Sunday, December 16, 2007

Relações Perigosas




Caro Visconde de Valmond,


É com alegria que escrevo essas palavras, com letras tortas de tamanha felicidade. Acredito que o senhor se lembra com clareza de nossos embates sobre envolvimentos emocionais e físicos; acredito também que o senhor se lembre ainda mais claramente da dificuldade que eu possuía em encontrar alguém que pudesse me envolver apenas fisicamente – o que era meu intento, pois conforme sempre lhe disse, não tenho interesse por envolvimentos emocionais, são excessivamente sentimentalóides e acima de tudo inexistentes. Como aquelas taças de vinho que tomamos mais rápido do que deveríamos e nos trás um torpor, uma leveza para logo depois trazer o gosto amargo à boca.

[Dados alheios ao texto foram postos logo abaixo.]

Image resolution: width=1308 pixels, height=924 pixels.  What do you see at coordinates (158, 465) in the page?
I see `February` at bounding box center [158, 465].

Pois bem, encontrei aquele, aquele que poderia usar como bem entendesse- “os tolos estão no mundo para nossos pequenos prazeres” -. Como o senhor sabe, melhor do que qualquer um, possuo um gosto um tanto quanto diferente e meus padrões se encaixam em pouquíssimos, ainda mais se levarmos em conta que vivemos em uma cidade provinciana. Enfim, encontrei. Perfeitamente como eu esperava, sobre minha posse como esperava, contudo, é com pesar que confesso que ele se encontra menos em minha posse do que eu esperava. A princípio, tudo ocorrera como planejara, quando quis, onde e com quem; mas devo dizer que todo esse controle se perdeu. Não que eu tenha perdido o controle, mas digamos que meu cachorrinho de estimação tornou-se menos obediente. Encontrou uma nova dona, o que eu de nada importaria se não fosse pela veneração excessiva que dispensa a nova dona. Não a considero como minha rival, afinal, eles se envolveram emocionalmente – coitados! Me pergunto seriamente até quando isso durará, nos quadros mais otimistas, dou-lhes uns três meses.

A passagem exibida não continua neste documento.